Government support for businesses during the pandemic has failed to prevent a significant rise in corporate insolvencies across England and Wales through the second quarter of the year – but it has still provided an essential lifeline for many struggling firms and stopped the situation being much worse.

That’s the view of Alexandra Withers, North East chair of insolvency and restructuring trade body R3, after the corporate insolvency figures for England and Wales for the second quarter of 2021 revealed an increase of more than 31% on the figures for the first three months of the year.

The new Insolvency Service statistics show that there 3,116 corporate insolvency cases lodged between April and June this year, compared to 2,371 in the preceding three months.

The new Q2 figure also represents a four per cent year-on-year rise from the same quarter in 2020.

The quarterly rise has driven by an increasing number of firms being put into liquidation by their directors through Creditors’ Voluntary Liquidations (CVLs), which happen when shareholders choose to put a company into liquidation because it is insolvent.

Alexandra Withers, who is an associate solicitor in the insolvency department of Short Richardson & Forth Solicitors in Newcastle, says: “The latest corporate insolvency figures clearly show the toll that the challenges of the last three months, and the twelve before them, have taken on the business community.

“It’s hard to say exactly what’s driving this increase in CVLs, but it could be that a significant number of company directors have decided they can no longer go on trading as a result of the pandemic, and are opting to close down their businesses by using the CVL process before the situation gets even worse further.

“While many regional business owners were hoping the lifting of the lockdown would help them, they reopened amid low consumer confidence, a time when people were being encouraged to stay local, and when the economy was still a long way from recovering from the blow the start of the pandemic dealt it.

“The formal end of lockdown may have improved their situation, but it wasn’t the boost many businesses had hoped for.

“The Government’s business support measures have remained in place over this period and are likely the reason why the quarterly increase isn’t as severe as it could have been.

“This support has been a lifeline for many businesses, but with the furlough scheme now winding down, directors now need to take the time to plan for how they’ll manage when this initiative ends.”

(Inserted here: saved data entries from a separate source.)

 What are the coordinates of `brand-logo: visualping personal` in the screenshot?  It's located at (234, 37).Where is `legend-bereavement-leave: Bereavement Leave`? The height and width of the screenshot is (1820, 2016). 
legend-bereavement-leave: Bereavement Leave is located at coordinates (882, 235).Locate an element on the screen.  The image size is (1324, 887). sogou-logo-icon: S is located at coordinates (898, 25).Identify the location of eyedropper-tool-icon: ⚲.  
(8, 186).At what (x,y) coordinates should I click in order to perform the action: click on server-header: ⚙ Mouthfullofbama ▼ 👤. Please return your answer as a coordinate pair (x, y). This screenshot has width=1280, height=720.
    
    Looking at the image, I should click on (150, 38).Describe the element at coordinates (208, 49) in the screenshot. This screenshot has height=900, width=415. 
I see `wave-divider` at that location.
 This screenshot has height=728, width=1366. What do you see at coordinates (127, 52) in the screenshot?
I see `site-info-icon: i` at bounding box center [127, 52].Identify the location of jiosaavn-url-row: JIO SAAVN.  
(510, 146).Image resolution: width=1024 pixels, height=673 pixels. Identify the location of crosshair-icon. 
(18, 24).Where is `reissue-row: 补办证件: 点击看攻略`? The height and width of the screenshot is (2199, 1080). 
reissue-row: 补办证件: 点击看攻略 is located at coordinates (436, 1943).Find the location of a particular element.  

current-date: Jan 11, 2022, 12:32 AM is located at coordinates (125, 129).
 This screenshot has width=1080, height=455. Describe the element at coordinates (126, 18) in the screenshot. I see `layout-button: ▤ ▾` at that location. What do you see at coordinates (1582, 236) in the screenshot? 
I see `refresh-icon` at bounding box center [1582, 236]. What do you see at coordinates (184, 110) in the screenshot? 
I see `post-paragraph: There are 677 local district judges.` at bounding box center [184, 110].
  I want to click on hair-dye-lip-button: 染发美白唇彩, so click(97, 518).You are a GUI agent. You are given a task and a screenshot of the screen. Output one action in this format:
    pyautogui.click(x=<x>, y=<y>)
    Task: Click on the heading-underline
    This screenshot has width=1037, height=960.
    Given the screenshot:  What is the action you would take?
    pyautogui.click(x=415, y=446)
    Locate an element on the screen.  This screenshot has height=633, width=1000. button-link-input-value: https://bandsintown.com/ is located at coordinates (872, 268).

Alexandra Withers is now advising North East business owners who think they might be facing financial difficulties to get qualified advice as quickly as possible to give themselves the best chance of finding a sustainable way forward for their companies.

She continues: “Looking ahead, the removal of the final Covid restrictions and the success of the continuing vaccine rollout means there’s a chance many businesses may be able to return to near-normality again, and there are some bright spots ahead on which we can all focus.

“The IMF has predicted the UK economy will grow by seven per cent this year, consumer spending is now above 2019 levels, and research shows that people are more optimistic about their personal finances.

“However, anyone who is concerned about their business finances should seek proactively advice from a qualified source as soon as possible as taking the initiative, rather than avoiding the issue, means you will have more options open for finding a positive way forward.”